WHAT TO DO: Pick up the Vanderbilt–Austin Peay game recap after its last sentence and keep writing it in the same voice.

QUOTED PASSAGE:
+ + + +

Against the Governors’ over-matched defense, Vandy’s play-calling suddenly grew both creative and impressive.
Johnny McCrary was, frankly, brilliant. He followed up his 295-yard passing performance against Georgia by throwing for 368 yards in three quarters versus Austin Peay – and he ran for 41 more yards. In individually amassing over 400 yards, McCrary was 28 of 33 through the air – and several of the misses were drops. More to the point, given time and protection, he made the right decision all day long, accounting for zero turnovers. McCrary accomplished this precision minus several familiar targets – Steven Scheu was out after taking a high hit versus Georgia, and both Latevius Rayford and DeAndre Woods left the game with injuries. (Woods, sadly, suffered a season-ending knee injury.) The depleted receiving corps provided an opening for Trent Sherfield to shine – and he did not miss his opportunity, grabbing 16 catches for a record-breaking 240 yards.
Two very negative plays, in particular, stand out from this game as potential turning points for the season. In the past, both miscues might have snowballed into memorable disasters. The first came with the score tied 0-0 at the end of a 15-play, eight-minute-long Vandy drive. On a fourth and a foot inside the 5-yard line, we decided to try the power formation and eschew the field goal. Our o-line got absolutely stonewalled by Austin Peay. While the air was coming out of the stadium, the offensive braintrust was recognizing that our power scheme in the red zone cannot work even against the Governors. For the record, we scored on our next six trips into the red zone.

+ + + +

DATASET RECORDS:
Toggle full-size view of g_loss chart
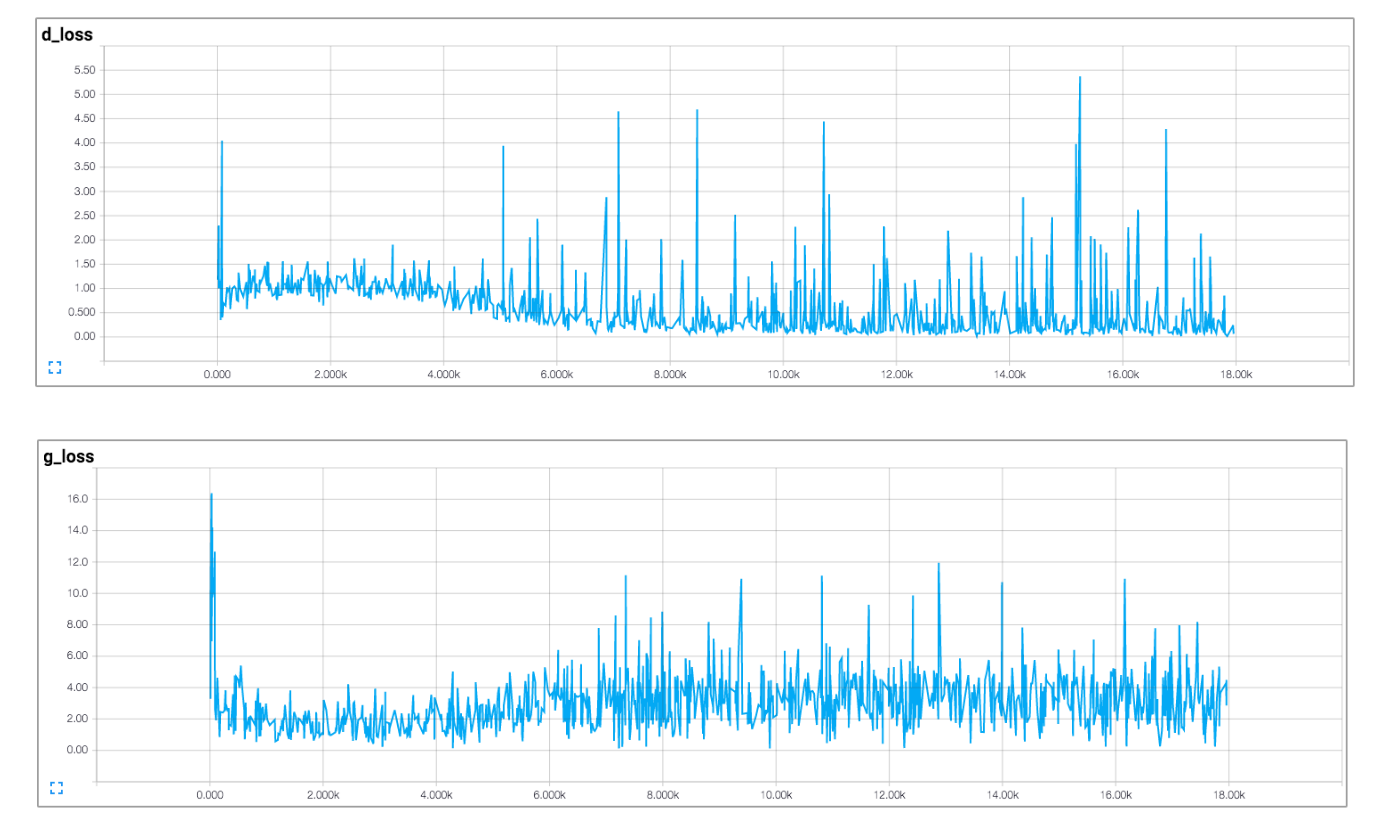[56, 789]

+ + + +

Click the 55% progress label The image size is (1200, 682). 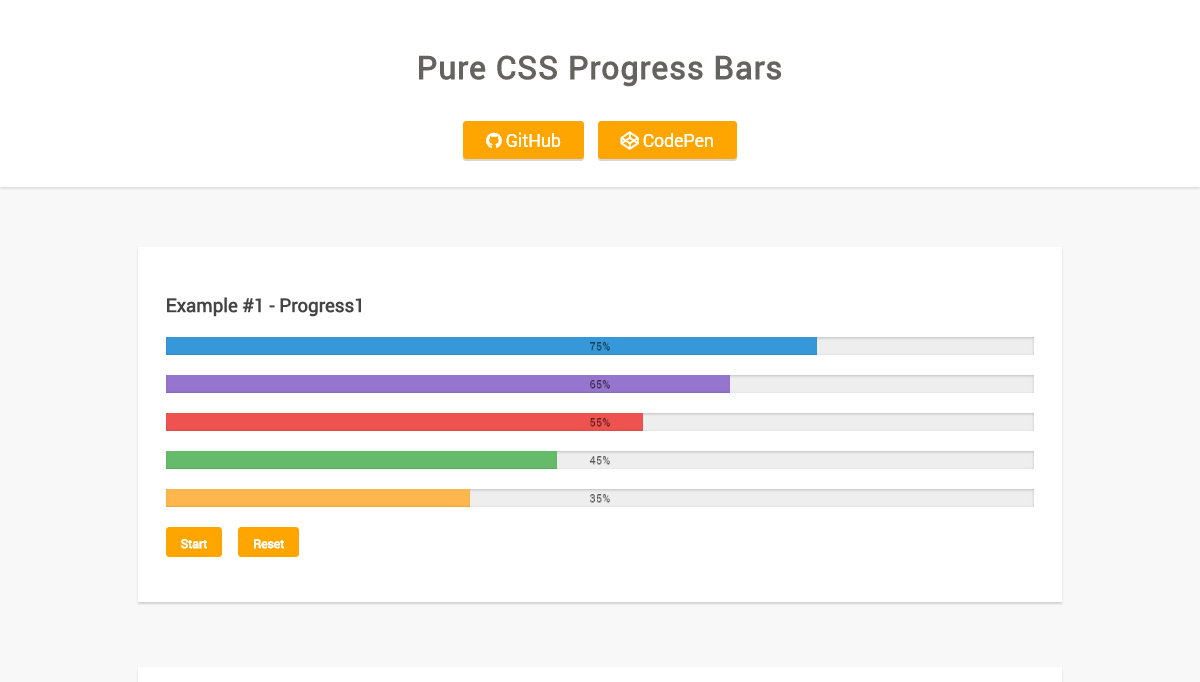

+ + + +

REPLY TO THE TASK:
The next “turning point” came when Austin Peay called a nice trick-punt out of the shotgun – we misplayed the kick into a turnover deep in our own territory. Our one defensive breakdown of the day followed – a miscommunication between linebacker and corner – that allowed Austin Peay to run an untouched slant into the end zone. Suddenly we were losing 7-3 to Austin Peay in the second quarter. You can only imagine the trash talk – and laughter – emitted by our SEC brethren (and ESPN talking heads) over this score.
It would have been easy for panic to set in here. Last year, it would have. This team responded by calmly dissecting the Governors’ defense for a precision 78-yard drive, highlighted by DeAndre Woods’ 43-yard catch and run. The next two times we got the ball, we scored again. By halftime, we knew we were going to win this game easily and so did the Governors.
Once again, our defense was very good. Austin Peay’s only score came on a short field created by a turnover. We held the Governors to 99 total yards through three quarters and 144 for the game. Adam Butler was dominant in clogging the middle. A host of other defenders including Tre Bell, Arnold Tarpley, Oren Burks, Ryan White and Ja’Karri Thomas had solid games. NiFae Leolao also had an impressive outing on the d-line – and several newcomers including Charles Wright, Khari Blasingame and Dare Odeyingbo made impact plays.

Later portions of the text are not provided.